■ **Dataset records**:
○ ○ ○ ○ ○ ○ ○

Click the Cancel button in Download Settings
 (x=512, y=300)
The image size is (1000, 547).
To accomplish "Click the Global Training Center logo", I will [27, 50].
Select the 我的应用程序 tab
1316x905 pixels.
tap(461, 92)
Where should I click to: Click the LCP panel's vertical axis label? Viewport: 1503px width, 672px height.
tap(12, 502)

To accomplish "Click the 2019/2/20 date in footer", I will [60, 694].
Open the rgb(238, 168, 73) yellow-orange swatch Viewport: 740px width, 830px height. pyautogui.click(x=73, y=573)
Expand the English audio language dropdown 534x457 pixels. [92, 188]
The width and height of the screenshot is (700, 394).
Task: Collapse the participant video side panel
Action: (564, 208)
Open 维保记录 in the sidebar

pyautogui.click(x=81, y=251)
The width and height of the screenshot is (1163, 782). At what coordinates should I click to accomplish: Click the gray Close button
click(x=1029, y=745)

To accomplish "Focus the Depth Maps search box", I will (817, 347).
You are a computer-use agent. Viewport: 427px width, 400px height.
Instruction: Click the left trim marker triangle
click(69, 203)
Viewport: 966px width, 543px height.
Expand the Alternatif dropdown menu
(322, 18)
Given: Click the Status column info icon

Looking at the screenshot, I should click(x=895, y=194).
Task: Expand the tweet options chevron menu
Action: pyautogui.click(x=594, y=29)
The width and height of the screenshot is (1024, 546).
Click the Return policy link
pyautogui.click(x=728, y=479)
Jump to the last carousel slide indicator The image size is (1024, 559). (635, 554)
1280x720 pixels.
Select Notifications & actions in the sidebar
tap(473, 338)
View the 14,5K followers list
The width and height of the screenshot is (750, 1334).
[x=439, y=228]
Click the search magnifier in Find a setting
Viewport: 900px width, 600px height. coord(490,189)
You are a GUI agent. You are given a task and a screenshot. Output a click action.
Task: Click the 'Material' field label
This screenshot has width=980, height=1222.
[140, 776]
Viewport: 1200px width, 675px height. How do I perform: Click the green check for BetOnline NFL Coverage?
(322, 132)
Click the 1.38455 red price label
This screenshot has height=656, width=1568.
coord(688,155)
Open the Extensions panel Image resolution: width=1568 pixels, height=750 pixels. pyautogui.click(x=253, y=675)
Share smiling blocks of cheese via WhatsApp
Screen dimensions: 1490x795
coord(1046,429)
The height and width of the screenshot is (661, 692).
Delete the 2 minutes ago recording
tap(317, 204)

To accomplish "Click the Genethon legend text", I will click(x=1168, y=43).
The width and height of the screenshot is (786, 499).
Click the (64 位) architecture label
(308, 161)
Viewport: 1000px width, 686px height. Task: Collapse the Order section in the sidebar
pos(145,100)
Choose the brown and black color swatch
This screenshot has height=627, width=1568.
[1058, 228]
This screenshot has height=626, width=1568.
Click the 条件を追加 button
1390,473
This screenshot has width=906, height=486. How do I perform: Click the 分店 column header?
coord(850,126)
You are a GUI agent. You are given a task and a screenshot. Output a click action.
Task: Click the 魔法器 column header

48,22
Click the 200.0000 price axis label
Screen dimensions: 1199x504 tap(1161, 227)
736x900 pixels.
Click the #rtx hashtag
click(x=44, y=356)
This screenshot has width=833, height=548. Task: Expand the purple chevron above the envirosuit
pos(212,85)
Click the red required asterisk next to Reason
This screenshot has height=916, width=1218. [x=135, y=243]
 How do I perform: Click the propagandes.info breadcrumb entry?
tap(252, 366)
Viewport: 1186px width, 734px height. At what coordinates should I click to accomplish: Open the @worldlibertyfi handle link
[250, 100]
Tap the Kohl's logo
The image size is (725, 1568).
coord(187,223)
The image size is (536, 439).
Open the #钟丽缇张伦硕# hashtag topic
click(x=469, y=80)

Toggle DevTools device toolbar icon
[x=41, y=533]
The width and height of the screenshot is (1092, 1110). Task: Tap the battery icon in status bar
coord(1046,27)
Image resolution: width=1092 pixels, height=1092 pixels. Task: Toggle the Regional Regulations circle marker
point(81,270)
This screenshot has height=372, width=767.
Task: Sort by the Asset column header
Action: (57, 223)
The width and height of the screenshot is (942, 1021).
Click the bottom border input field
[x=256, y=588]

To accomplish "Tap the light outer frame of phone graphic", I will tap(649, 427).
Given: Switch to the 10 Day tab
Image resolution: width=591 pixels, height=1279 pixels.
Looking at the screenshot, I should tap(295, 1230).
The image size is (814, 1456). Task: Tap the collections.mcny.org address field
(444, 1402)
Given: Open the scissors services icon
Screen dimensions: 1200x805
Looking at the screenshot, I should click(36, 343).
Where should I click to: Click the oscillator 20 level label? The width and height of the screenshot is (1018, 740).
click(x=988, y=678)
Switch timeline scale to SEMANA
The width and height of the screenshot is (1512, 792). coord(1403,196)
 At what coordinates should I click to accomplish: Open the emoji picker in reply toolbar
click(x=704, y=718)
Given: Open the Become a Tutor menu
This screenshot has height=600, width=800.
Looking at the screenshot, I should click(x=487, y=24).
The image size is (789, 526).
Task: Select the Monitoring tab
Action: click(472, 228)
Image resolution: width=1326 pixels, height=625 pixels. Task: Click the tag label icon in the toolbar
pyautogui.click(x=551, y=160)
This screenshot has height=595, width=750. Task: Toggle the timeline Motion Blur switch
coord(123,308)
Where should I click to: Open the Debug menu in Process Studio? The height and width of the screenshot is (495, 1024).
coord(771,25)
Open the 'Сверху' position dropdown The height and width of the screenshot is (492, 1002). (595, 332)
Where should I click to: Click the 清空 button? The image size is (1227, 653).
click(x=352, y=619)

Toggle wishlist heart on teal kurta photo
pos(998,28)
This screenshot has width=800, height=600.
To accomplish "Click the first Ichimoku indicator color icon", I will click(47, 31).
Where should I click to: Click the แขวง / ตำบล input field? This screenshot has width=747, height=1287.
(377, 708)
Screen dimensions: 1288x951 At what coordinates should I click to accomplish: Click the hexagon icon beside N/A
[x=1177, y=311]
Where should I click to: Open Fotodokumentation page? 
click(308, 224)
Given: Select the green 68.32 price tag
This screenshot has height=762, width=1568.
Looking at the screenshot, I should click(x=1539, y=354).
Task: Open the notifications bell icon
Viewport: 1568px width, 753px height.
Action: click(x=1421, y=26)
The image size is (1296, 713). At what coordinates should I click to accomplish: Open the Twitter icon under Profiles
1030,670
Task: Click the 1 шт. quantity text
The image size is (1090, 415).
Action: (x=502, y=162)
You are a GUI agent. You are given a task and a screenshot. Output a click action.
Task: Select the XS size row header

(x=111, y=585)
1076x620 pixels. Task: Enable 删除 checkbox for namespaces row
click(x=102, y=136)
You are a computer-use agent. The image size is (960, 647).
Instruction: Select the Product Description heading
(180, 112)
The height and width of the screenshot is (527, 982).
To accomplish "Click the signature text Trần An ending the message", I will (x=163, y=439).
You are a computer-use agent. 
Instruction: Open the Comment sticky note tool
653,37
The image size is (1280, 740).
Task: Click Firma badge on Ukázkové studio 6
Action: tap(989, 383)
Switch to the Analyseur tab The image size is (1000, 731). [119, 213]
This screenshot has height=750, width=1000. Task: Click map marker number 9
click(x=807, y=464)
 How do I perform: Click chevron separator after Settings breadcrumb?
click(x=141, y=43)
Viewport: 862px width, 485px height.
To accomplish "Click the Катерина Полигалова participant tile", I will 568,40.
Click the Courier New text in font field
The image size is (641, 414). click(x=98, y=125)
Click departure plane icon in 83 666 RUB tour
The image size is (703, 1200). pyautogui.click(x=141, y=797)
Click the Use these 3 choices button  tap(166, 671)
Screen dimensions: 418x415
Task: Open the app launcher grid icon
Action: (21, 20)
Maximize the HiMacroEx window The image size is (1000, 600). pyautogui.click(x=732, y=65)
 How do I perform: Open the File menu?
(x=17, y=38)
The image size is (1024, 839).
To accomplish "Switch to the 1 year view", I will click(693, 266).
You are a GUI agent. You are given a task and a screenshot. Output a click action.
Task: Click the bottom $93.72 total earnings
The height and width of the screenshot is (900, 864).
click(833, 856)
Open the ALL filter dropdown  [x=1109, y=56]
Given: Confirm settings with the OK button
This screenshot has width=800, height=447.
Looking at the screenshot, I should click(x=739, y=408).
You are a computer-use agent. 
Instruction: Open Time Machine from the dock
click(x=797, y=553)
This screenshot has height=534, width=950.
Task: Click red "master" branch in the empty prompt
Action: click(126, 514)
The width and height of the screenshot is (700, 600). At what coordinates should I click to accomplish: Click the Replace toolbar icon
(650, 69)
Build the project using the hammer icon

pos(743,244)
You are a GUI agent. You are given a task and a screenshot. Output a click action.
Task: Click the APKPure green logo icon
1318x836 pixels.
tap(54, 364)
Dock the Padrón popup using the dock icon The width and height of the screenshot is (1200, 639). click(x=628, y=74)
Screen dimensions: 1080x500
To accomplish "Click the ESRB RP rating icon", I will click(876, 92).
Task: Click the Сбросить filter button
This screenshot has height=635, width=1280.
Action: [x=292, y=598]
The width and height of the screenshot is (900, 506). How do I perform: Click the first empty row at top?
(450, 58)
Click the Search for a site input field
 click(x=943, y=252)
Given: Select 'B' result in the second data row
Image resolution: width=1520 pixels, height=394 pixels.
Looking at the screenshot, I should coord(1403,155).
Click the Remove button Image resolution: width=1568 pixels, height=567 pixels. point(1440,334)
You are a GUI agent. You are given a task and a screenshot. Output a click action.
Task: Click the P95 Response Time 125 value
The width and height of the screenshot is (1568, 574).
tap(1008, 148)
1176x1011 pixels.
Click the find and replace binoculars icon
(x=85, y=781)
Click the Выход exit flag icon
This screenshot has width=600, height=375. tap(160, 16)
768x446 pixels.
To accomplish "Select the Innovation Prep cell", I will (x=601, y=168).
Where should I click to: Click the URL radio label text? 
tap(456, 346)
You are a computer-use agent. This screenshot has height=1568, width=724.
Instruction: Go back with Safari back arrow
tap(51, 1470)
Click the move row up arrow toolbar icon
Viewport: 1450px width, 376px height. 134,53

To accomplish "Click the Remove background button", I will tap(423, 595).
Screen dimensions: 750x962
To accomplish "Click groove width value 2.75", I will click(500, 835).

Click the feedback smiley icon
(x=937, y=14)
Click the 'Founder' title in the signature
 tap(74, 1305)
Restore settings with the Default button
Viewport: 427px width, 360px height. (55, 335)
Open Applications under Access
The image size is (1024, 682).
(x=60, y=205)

○ ○ ○ ○ ○ ○ ○

■ **Exercise objective**: Lines of the listing above that hold the string "swatch" should each be copied.

■ **Result of this task**:
Open the rgb(238, 168, 73) yellow-orange swatch Viewport: 740px width, 830px height. pyautogui.click(x=73, y=573)
Choose the brown and black color swatch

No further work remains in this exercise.